I’ve a Proxmox Server, version 8, CPU N100, 16Go in a small mini-pc; i’m running HA in a VM with 2vCPU and 4Gb memory. when I installed Whisper as an add-on module in HA, performance was not at all up to scratch (more than 10 seconds waiting for processing, and a CPU running amok). I’ve tested several conf and never improved performance.
I decided, and thanks to your various conf, to use Whisper on an LXC in my Proxmox. More specifically, I’ve created an LXC (2 vCPU and 8Gb) containing Docker, and I’ve set up the following configuration:
Hi,
At the moment I’m having Hass installed on a virtual machine on my Synology nas.

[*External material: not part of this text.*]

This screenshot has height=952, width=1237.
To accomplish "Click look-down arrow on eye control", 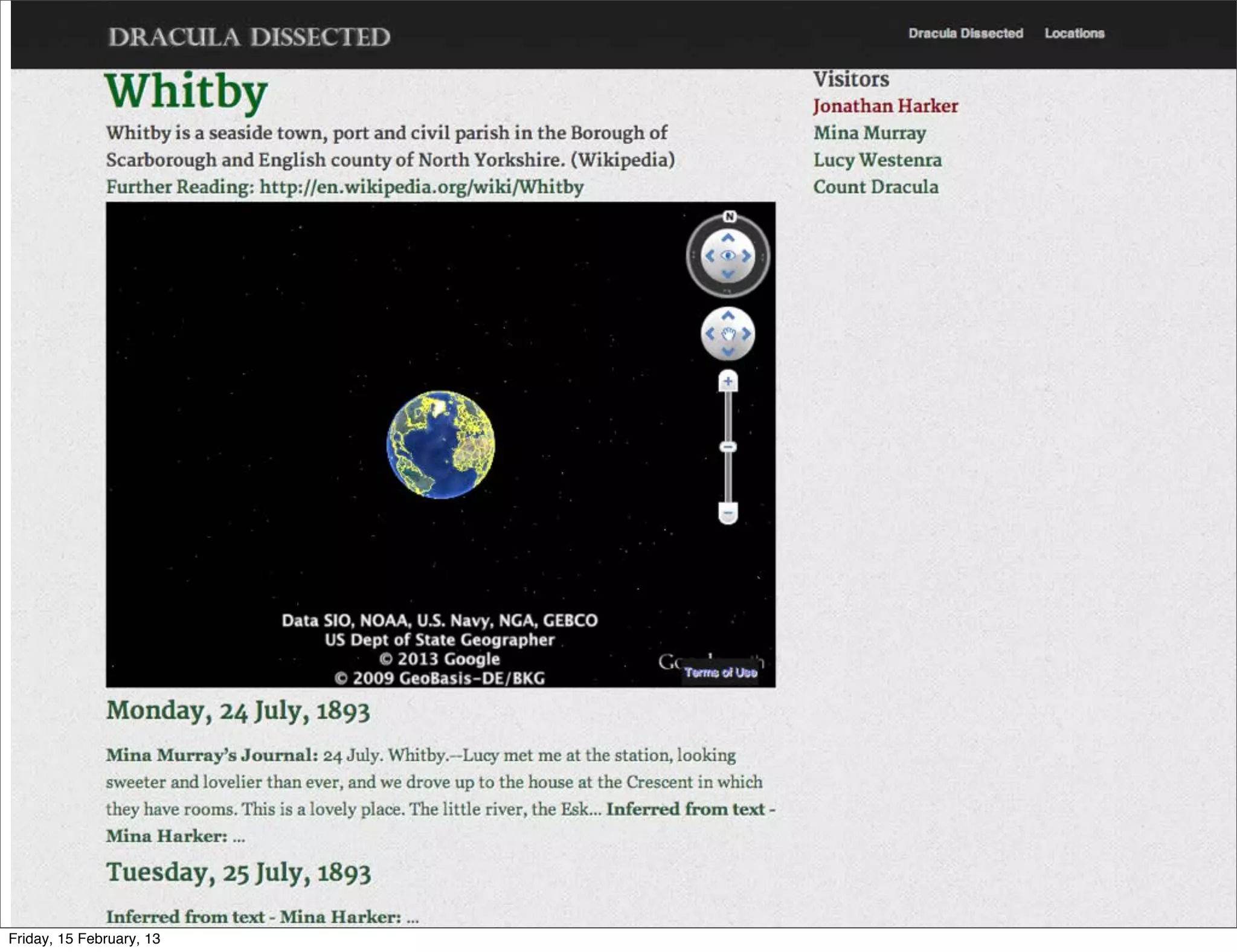I will click(x=728, y=274).
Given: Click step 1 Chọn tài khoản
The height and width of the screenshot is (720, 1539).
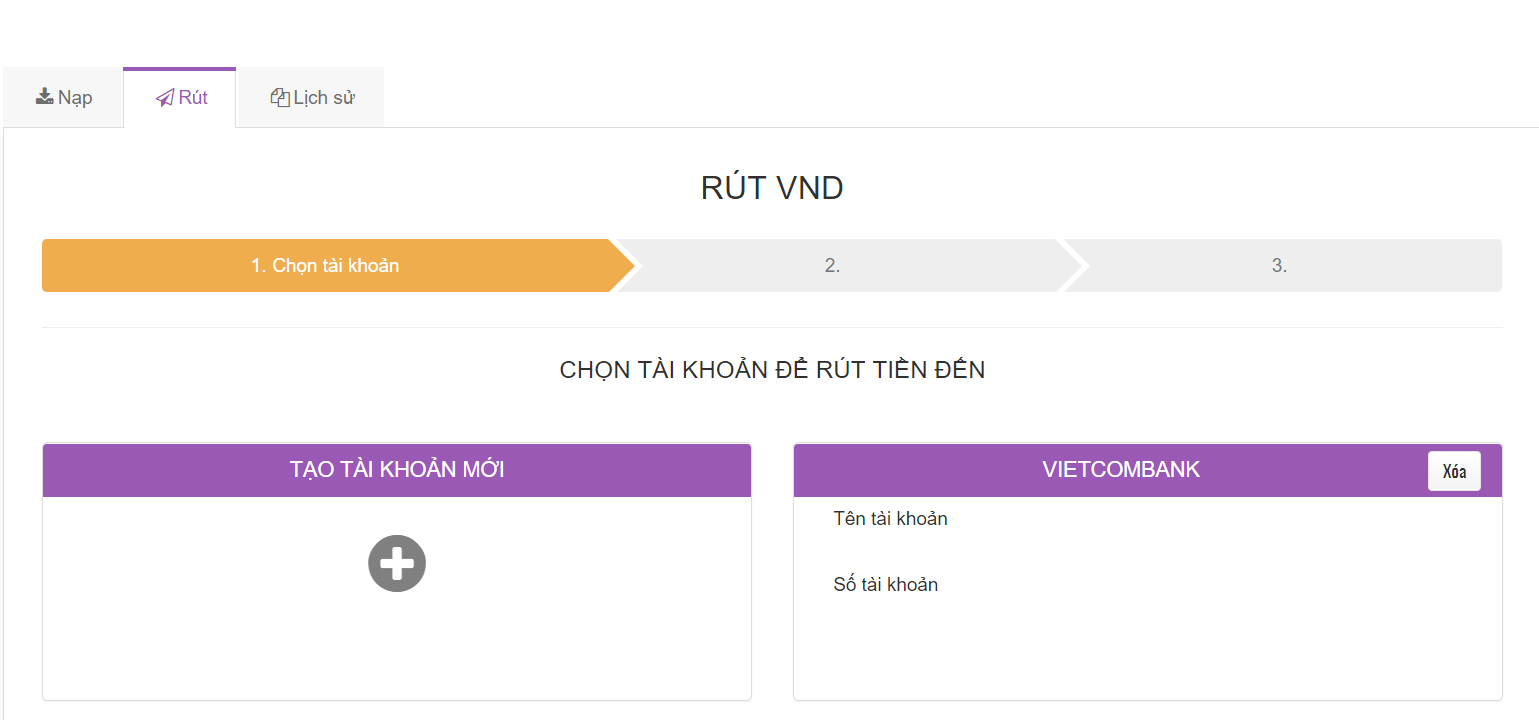Looking at the screenshot, I should [x=325, y=265].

I‘d like to use the local voice assistant with whisper. My system is not fast enough for processing whisper. Now I’m thinking of getting a Nuc for this topic. Do you thin a nuc with a celeron processor would be enough for this? I read in the official documentation that a nuc processes voice commands in under 1s while a raspi4 takes 4-8 seconds.
Or do I really need crazy gpu for fast processing?

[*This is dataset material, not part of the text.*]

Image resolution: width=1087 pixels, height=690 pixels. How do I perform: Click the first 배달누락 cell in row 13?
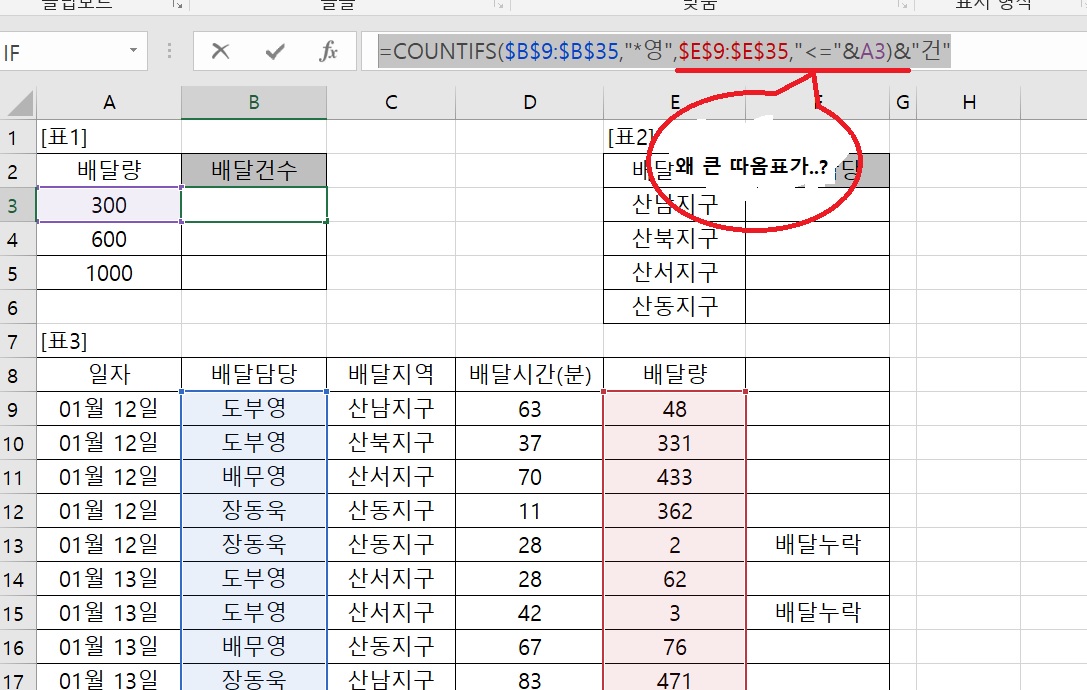(x=817, y=545)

It depends on your definition of fast enough. In my experience that I detailed above, I was not able to get whisper on CPU running fast enough (which for me would be in real time). It always had a noticeable processing delay. You don’t need a crazy GPU though, I used an old GTX 1650 which has made all the difference.
As Rodney says, what is your definition of fast enough ?

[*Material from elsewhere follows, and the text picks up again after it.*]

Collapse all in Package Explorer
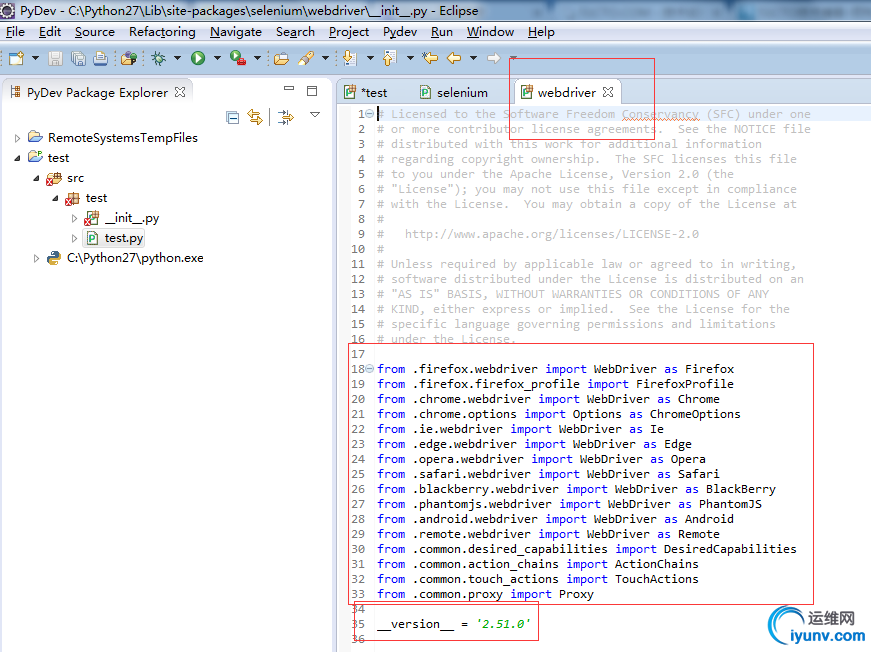The width and height of the screenshot is (871, 652). 233,117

I run HA as the only VM on a Intel i5-7500T based tiny PC which i bought used from ebay. With 2 CPU cores and 8GB RAM allocated to the VM I am able to run the medium-int8 (largest) Whisper model which has improved accuracy (in English) to an acceptable level. As for speed … it is the 15 second delay (VAD) before starting to process which annoys the heck out of me.
It comes down to the old trade-off … cost versus speed. Spending a bit more now will give you a machine which should satisfy your needs for longer.
Also … many businesses upgrade all their PCs every 3-5 years, dumping plenty of fairly new PCs on ebay - like my Dell Optiplex 7050 micro (very small case and low power requirement) - as an alternative to a new NUC.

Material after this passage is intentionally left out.